Looking deeper into the story
This YA dystopian novel’s theme of the subjugation of women is a timely one that is commonly addressed in media today. Women in this world are forbidden to read, and it was through this central idea that the plot twists and turns. Why forbid women to read? Presumably, because they might not accept the role of servant and instead seek the power they once had in this world.
Women Empowerment theme
No matter what their lot in life, women are always in competition with other women. In fact, the sisters’ mother warned them about this early in the novel. Women compete for the position of Grace, a concubine to the ruler. They compete for the attention of the Superior. They race to be the first to give the Superior a male heir. The competitions never end. In a surprise twist of fate, one sister ends up on an island prison for women. This too is a place where women are forced to compete. They must fight to the death for food and for the entertainment of the guards. Ultimately, their subjugation leads to death. I found the juxtaposition between the palace and the island a successful way to show the many sides of this theme.
The characters are compelling and reminiscent of characters found in Shakespearean plays. The antagonist is an Iago in every sense, which is the first thing I noticed. The Heir is a tragic prince and the sisters reflect many traits found in the Bard’s female characters. I am not going to belabor a comparison between Banghart’s characters and Shakespearean characters though the similarities are undeniable. That era of writing was known for its reflection of misogynistic views, so the comparison is relevant.

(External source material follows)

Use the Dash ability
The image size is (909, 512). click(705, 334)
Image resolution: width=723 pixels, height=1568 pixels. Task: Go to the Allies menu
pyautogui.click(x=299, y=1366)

A few things did bother me about the story. The pivotal point in the plot – one sister being discovered with a book and sent to prison for reading – I found weak and bothersome. How did they know if she could read just because she had a book in her hands? The explanation came towards the end of the novel, but that was not adequate to understand the harsh punishment.

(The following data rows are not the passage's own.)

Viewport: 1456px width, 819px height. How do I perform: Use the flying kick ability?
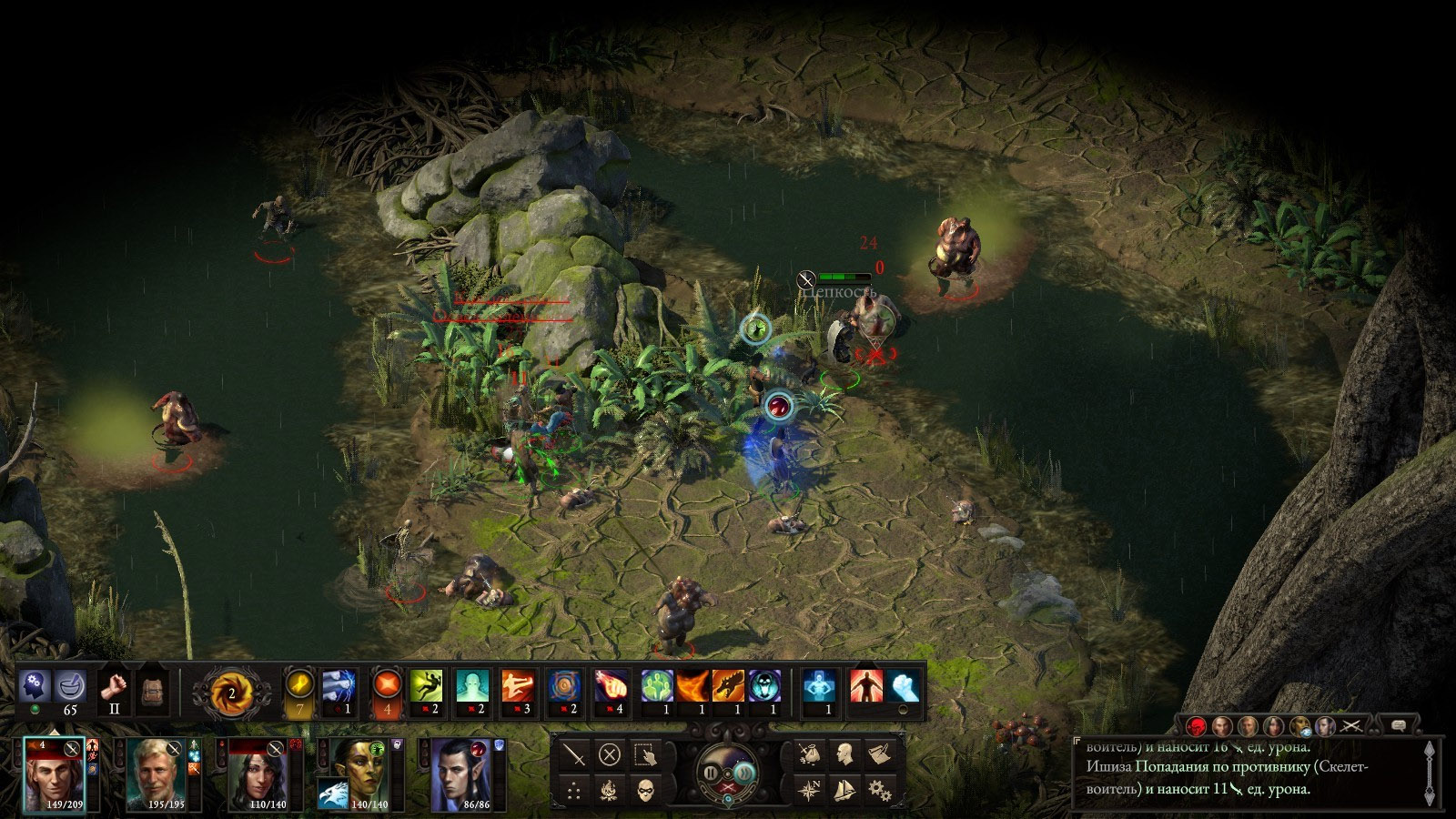click(518, 685)
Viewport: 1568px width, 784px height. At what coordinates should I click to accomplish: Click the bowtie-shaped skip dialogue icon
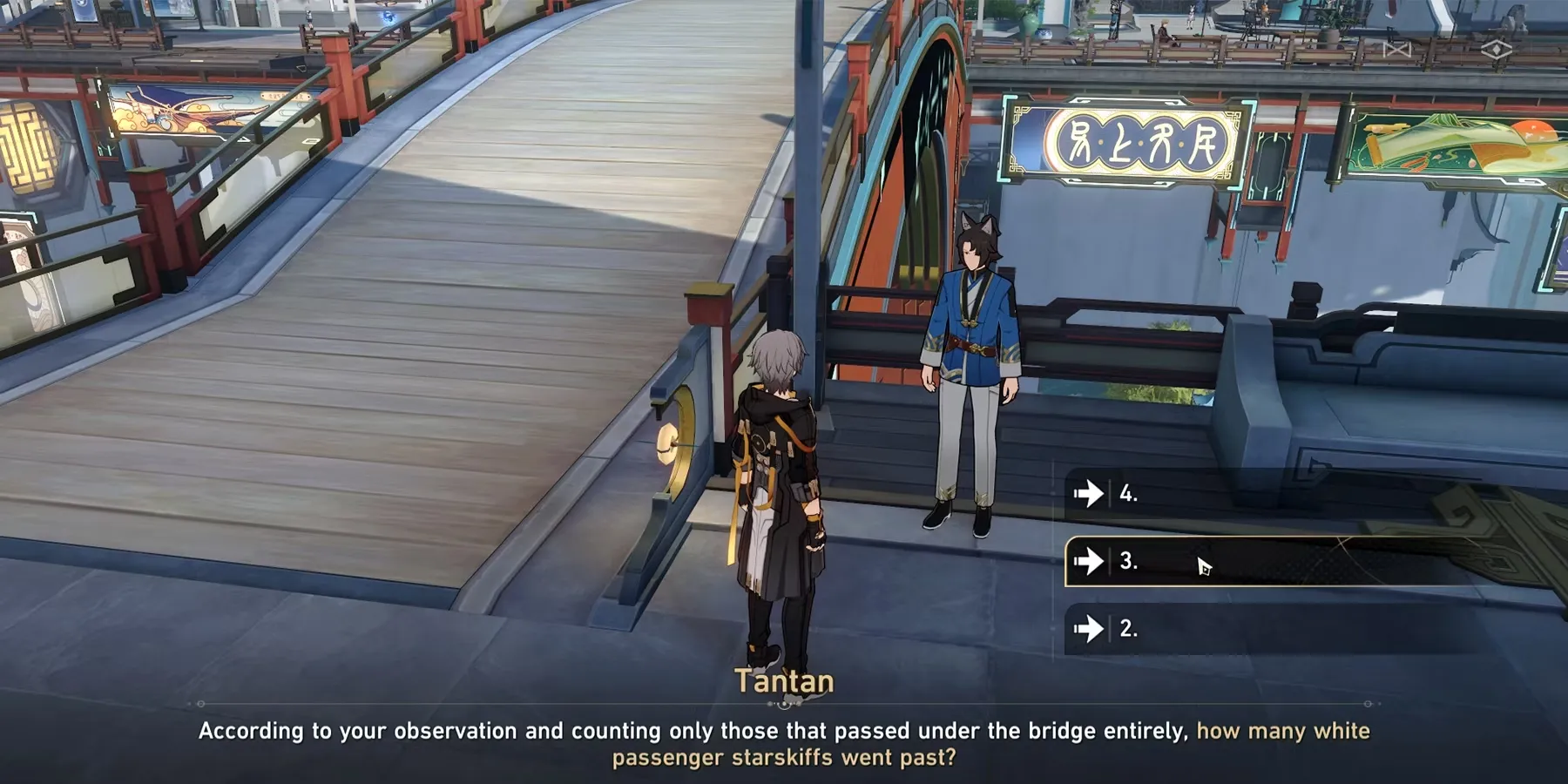coord(1397,50)
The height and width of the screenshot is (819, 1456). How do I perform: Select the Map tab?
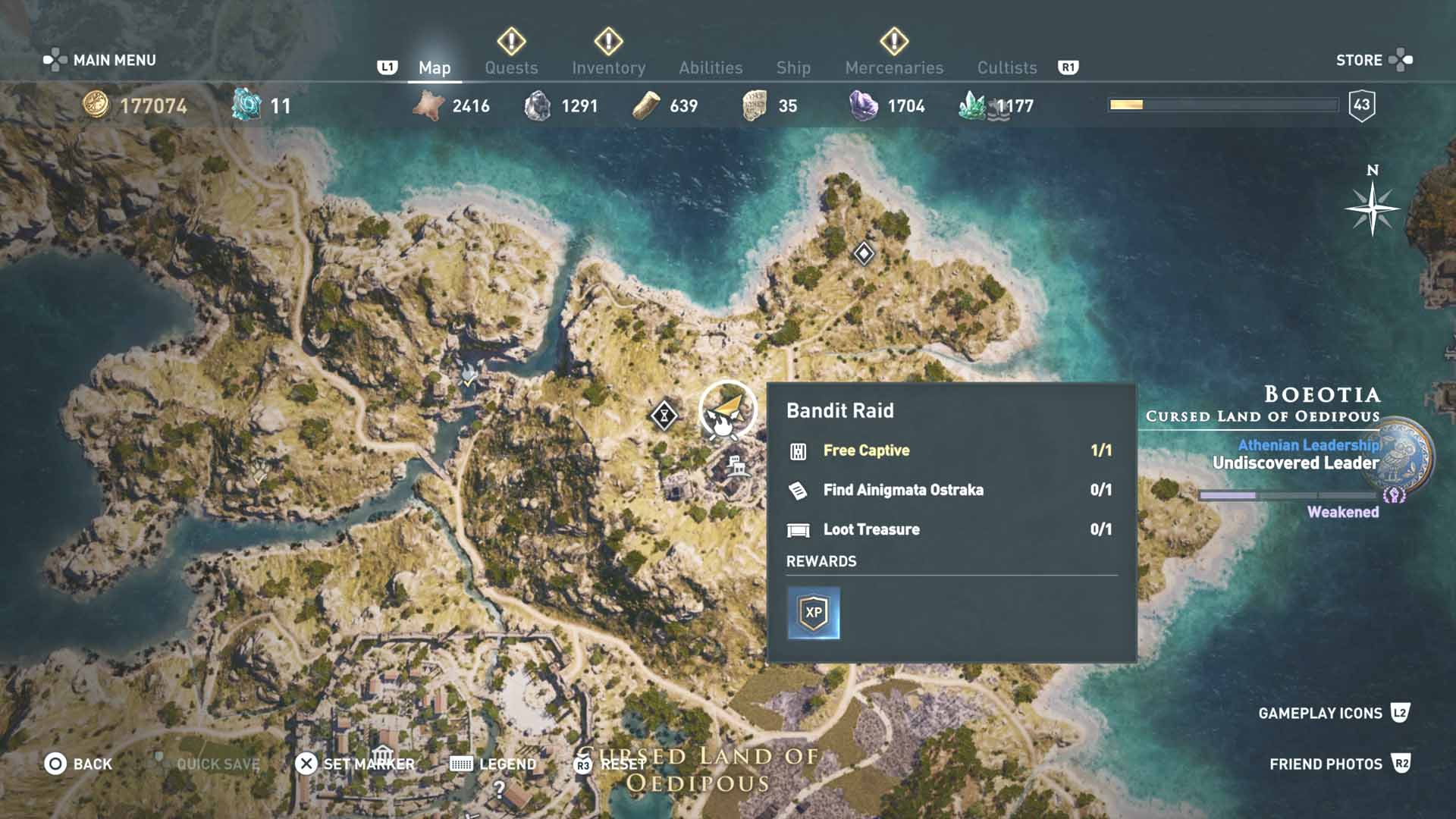click(435, 67)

Also, the book would have benefited from a conclusion. The book ended in a cliffhanger presumably because there is a sequel coming out next summer. Typically, each book in a sequel, trilogy, or series has its own conclusion and culminates into a broader conclusion. This novel lacks its own conclusion, and I found that disconcerting as a reader. It’s the strength of the characters that pulls the reader from one book to another not the need to know what happens. I think ending it this way is an injustice to the characters, and we, the readers, would have followed them to the next book even if provided with a conclusion to this part of the story.
Banghart is bringing us the conclusion next summer. I, for one, am looking forward to reading about how these two sisters change the world. Grace and Fury is an effective women empowerment story, focusing on tween and teen readers. Banghart successfully reminds them that they have power. Hats off to her for that!